Using the data below, return word for word every line from the one holding "This screenshot has" down to the one holding "The height and". Leave pictures out.

## LISTED ENTRIES:
□ □ □

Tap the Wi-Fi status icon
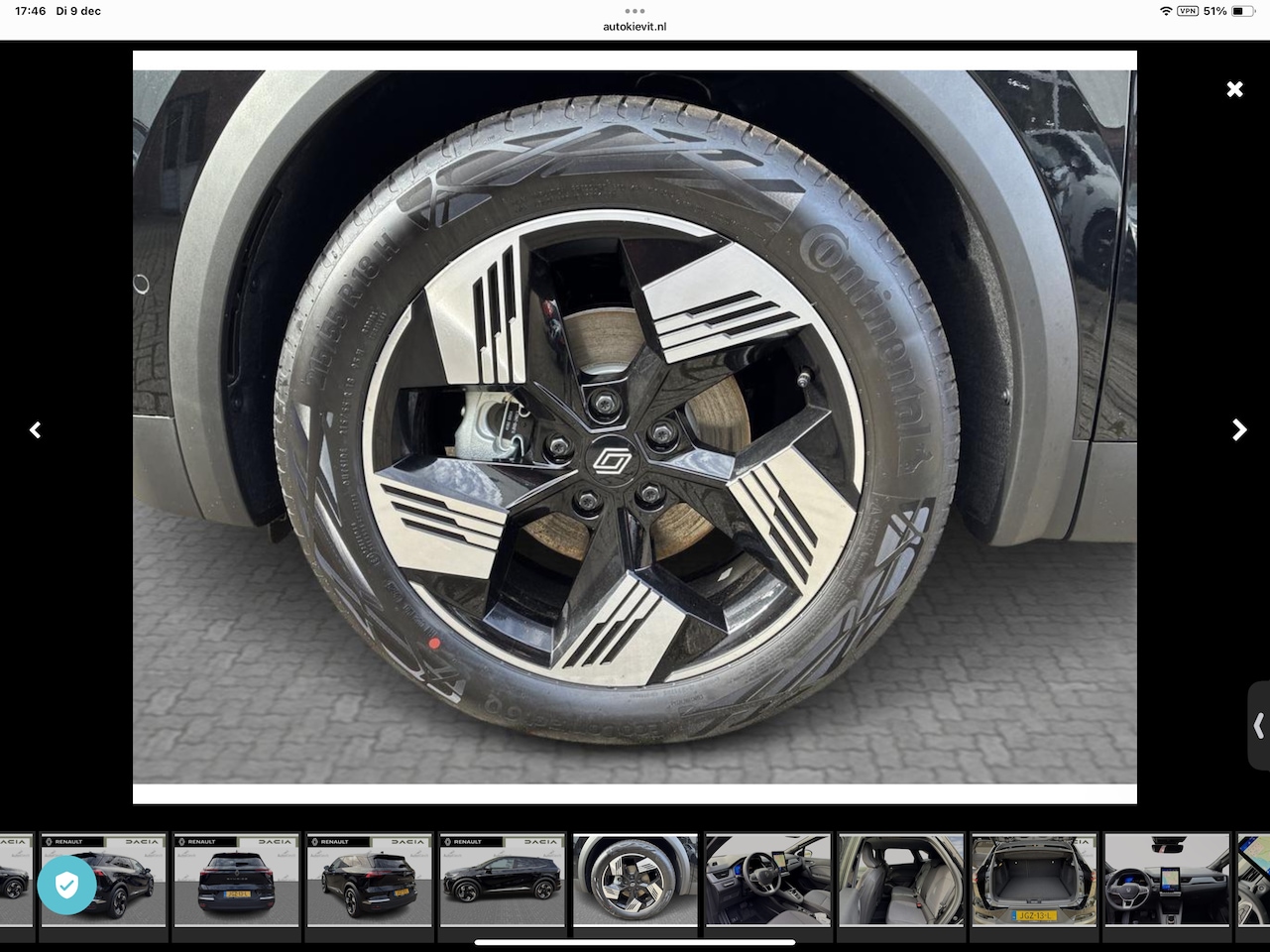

□ □ □

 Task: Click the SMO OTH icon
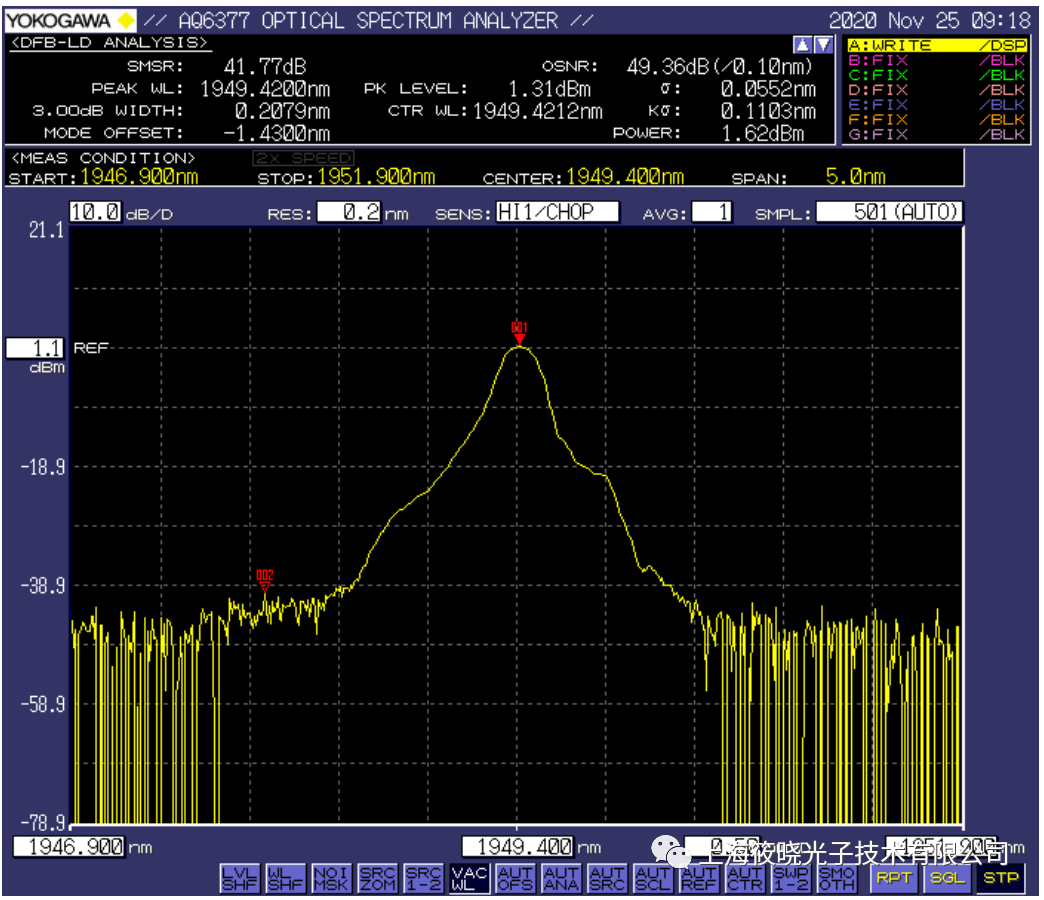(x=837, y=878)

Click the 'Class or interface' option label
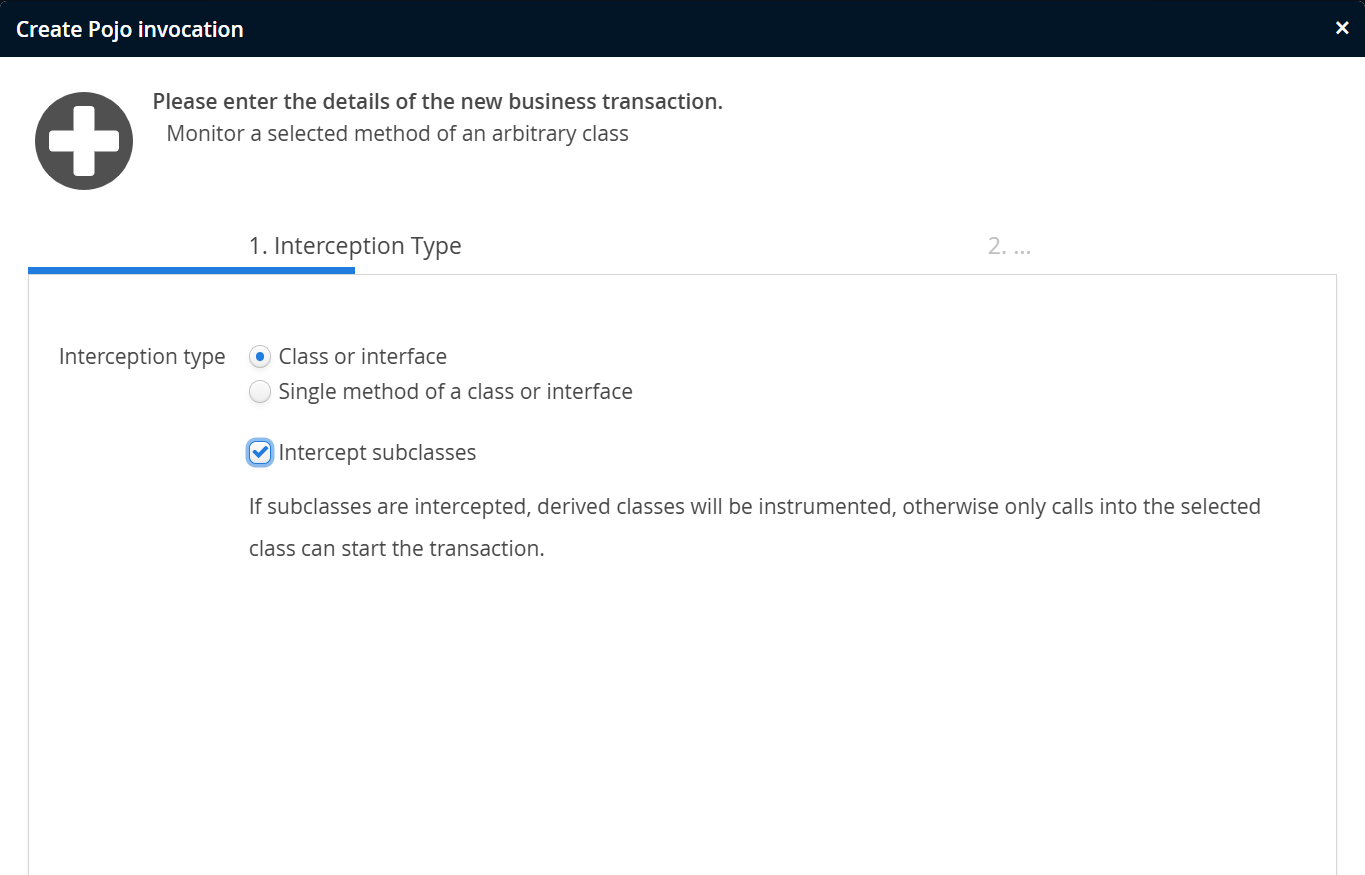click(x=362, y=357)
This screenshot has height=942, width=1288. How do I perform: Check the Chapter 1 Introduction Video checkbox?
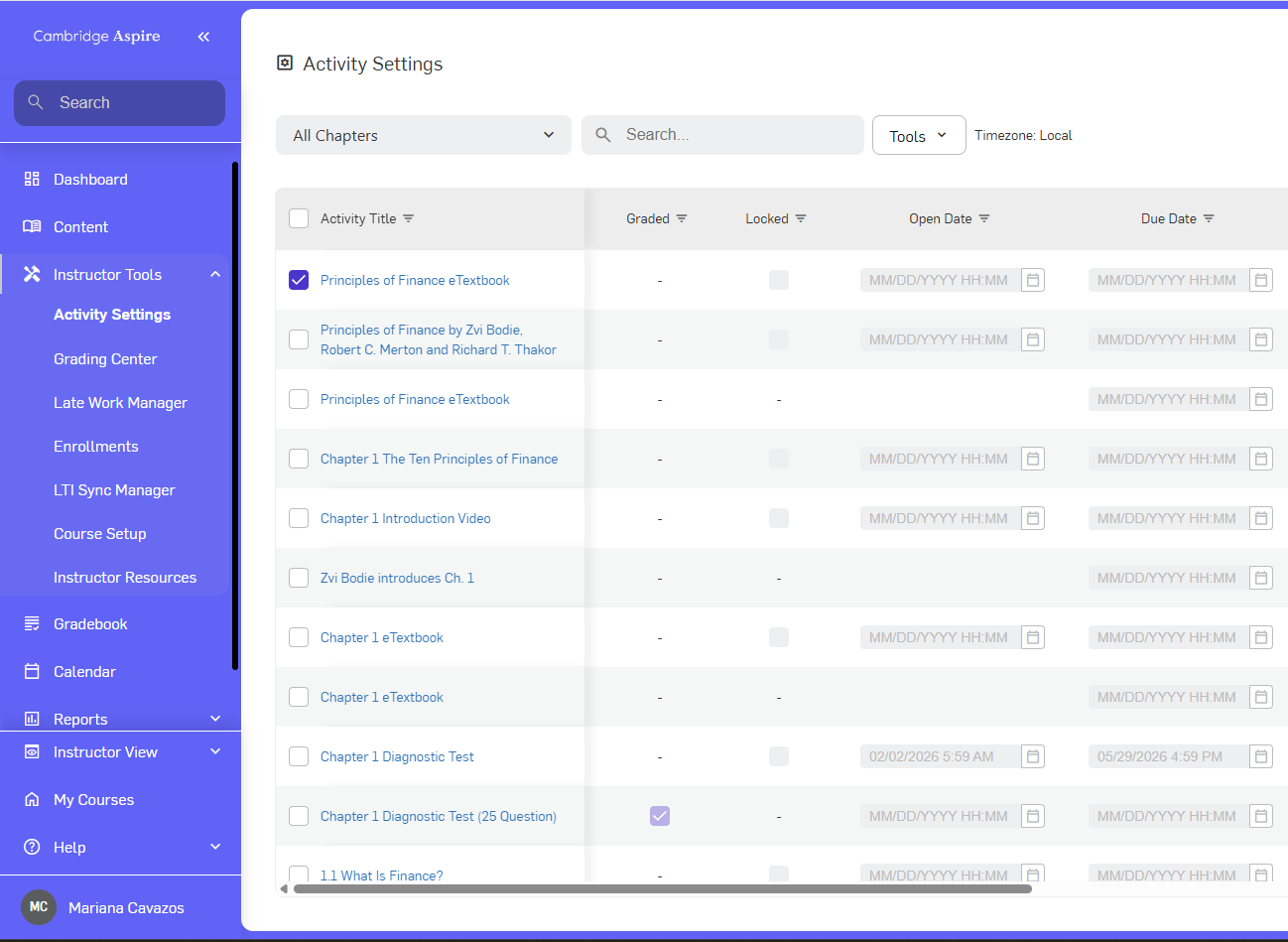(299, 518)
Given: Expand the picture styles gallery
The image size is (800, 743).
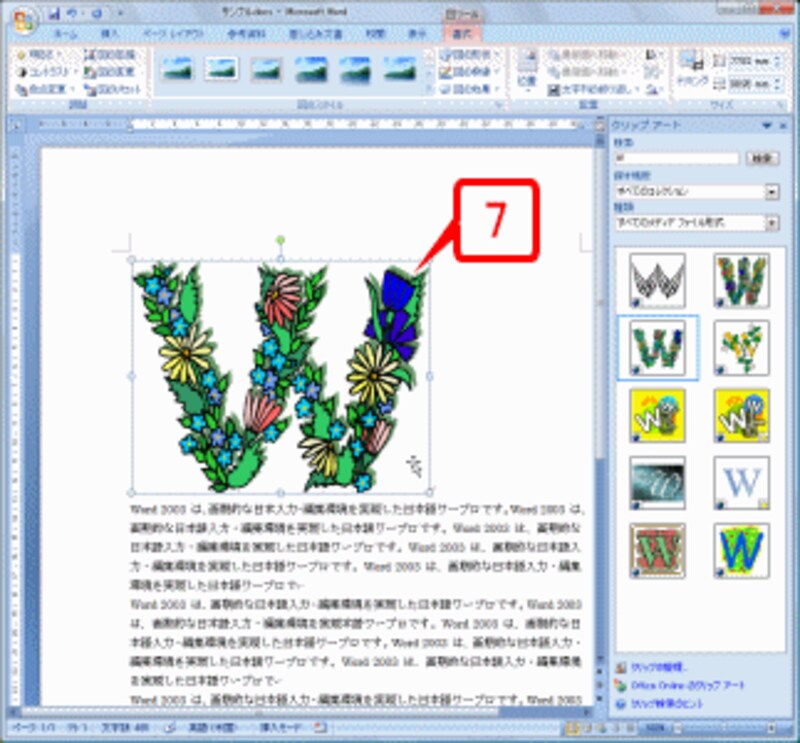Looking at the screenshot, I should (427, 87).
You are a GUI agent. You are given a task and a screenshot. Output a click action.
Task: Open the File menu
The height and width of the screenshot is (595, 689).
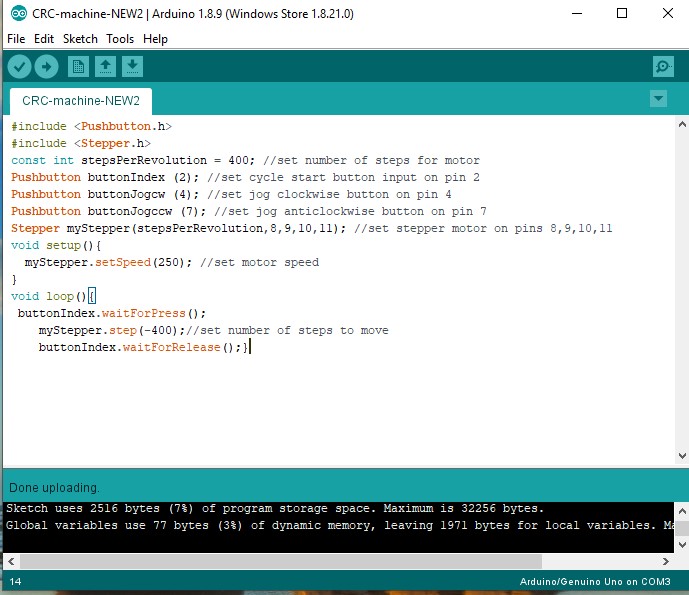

□ □ □

## TASK RESPONSE:
This screenshot has height=942, width=1288. How do I perform: Check the Chapter 1 Introduction Video checkbox?
(299, 518)
Given: Expand the picture styles gallery
The image size is (800, 743).
Looking at the screenshot, I should (427, 87).
You are a GUI agent. You are given a task and a screenshot. Output a click action.
Task: Open the File menu
The height and width of the screenshot is (595, 689).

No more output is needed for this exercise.